I.e. it simulates people to the understanding process of sentence.This segmenting method is needed using a large amount of linguistry and information.Due to the Chinese
General, the complexity of language linguistry, it is difficult to various language messages are organized into the form that machine can be directly read, therefore at present
Words partition system based on understanding is also in experimental stage.

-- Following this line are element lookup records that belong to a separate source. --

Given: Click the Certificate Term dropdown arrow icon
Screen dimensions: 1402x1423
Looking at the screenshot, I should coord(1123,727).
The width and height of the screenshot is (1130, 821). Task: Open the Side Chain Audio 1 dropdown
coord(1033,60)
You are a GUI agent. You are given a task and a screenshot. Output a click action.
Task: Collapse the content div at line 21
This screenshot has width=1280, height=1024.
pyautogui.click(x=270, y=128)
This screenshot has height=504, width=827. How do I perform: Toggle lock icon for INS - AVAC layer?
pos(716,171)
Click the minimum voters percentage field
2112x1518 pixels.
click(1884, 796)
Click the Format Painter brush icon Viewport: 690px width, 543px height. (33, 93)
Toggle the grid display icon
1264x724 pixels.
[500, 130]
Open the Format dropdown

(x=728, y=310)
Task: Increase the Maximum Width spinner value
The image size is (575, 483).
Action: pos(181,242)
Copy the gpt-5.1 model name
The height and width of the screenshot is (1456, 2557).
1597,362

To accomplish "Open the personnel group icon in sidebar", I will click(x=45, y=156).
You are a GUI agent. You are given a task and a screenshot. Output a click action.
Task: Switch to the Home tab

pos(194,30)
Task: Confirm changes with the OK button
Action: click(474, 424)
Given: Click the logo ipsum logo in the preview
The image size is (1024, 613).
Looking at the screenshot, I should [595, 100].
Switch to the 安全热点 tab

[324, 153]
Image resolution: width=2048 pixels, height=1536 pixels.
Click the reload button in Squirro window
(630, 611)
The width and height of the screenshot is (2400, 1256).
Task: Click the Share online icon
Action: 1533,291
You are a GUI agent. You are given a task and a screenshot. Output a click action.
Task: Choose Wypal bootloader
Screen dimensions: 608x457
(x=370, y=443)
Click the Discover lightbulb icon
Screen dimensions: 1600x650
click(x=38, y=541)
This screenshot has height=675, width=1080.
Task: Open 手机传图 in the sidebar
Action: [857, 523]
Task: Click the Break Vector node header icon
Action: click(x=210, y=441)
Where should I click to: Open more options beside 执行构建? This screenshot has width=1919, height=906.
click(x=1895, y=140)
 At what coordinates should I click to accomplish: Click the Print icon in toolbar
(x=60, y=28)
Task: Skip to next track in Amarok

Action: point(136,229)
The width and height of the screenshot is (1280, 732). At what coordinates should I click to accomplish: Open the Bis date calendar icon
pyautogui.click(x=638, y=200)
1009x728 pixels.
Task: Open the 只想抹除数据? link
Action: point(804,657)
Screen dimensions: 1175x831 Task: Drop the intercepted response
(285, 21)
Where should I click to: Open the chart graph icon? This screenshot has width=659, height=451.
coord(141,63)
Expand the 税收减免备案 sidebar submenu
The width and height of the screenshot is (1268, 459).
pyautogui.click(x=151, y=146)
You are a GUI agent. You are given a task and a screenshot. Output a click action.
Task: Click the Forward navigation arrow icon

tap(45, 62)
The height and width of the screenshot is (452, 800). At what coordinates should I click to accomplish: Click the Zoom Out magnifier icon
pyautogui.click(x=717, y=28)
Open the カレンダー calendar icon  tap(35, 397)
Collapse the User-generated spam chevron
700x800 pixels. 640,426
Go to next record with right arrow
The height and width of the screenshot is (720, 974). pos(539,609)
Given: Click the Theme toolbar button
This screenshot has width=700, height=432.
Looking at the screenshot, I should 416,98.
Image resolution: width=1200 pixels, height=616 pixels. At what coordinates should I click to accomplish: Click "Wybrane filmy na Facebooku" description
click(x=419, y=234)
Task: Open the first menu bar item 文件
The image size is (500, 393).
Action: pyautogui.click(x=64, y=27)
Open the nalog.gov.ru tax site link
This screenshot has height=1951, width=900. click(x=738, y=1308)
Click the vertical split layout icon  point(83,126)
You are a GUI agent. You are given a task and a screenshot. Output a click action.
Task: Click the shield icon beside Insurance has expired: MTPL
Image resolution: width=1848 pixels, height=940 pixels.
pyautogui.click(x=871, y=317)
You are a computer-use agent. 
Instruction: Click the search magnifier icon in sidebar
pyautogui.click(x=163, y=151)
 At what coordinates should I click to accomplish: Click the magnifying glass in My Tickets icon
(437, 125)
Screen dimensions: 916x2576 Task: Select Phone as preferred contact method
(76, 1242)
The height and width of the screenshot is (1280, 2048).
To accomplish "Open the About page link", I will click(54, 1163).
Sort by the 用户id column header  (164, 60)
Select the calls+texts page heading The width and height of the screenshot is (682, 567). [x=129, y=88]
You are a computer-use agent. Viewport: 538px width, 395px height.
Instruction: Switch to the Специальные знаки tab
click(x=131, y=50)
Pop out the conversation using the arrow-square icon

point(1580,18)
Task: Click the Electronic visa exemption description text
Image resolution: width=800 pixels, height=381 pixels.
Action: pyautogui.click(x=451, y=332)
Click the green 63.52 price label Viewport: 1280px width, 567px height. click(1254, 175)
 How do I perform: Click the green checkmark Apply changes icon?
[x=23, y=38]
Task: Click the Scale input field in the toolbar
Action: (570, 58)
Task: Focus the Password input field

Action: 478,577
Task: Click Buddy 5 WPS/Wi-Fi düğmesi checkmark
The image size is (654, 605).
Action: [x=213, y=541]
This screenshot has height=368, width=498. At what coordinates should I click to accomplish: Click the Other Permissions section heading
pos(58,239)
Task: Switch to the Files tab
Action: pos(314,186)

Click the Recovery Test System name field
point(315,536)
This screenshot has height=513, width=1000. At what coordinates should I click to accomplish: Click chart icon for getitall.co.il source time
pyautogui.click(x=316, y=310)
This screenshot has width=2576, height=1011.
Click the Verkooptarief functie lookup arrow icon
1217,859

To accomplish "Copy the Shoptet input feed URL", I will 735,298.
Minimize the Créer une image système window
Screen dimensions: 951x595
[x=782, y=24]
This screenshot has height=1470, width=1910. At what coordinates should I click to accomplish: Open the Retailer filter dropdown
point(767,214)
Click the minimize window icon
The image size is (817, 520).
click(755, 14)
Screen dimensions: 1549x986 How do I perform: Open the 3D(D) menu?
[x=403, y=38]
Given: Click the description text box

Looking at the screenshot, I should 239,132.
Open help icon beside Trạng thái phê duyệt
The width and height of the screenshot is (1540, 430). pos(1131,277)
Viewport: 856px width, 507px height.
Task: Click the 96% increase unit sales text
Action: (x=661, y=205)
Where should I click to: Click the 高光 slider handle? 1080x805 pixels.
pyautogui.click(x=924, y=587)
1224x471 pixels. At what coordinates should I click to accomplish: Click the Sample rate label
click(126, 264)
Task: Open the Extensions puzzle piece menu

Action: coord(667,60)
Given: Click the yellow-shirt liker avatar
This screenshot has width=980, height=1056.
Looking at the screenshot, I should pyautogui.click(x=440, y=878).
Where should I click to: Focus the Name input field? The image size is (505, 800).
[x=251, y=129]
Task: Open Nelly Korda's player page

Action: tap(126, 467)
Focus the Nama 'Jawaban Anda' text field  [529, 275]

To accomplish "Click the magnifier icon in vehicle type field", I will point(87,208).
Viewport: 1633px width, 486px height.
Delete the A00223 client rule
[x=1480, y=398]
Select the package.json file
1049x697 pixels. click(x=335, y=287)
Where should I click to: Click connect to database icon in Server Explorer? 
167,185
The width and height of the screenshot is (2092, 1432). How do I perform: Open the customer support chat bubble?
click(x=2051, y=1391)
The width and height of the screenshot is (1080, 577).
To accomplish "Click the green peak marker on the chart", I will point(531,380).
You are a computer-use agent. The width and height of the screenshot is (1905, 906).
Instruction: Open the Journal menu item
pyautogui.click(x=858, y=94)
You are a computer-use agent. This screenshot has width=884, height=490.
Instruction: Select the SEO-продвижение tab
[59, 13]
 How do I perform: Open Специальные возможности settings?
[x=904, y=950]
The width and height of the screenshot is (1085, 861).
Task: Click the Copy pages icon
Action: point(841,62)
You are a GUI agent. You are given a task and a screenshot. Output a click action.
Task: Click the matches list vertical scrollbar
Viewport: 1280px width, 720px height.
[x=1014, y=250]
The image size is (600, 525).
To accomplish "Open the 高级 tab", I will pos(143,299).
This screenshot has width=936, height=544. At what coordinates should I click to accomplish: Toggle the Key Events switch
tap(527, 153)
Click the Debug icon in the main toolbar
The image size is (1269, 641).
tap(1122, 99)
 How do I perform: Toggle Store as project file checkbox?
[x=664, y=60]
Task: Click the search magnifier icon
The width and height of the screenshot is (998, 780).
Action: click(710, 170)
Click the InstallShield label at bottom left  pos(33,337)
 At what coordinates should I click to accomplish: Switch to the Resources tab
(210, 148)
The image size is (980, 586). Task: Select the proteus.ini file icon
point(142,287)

Segmenting method based on statistics: providing the text largely segmented, is cut using statistical machine learning model study word
The rule (referred to as trained) divided, to realize the cutting to unknown text.Such as maximum probability segmenting method and maximum entropy segment
Method etc..With the foundation of Large Scale Corpus, the research and development of statistical machine learning method, the Chinese word segmentation based on statistics
Method becomes main stream approach gradually.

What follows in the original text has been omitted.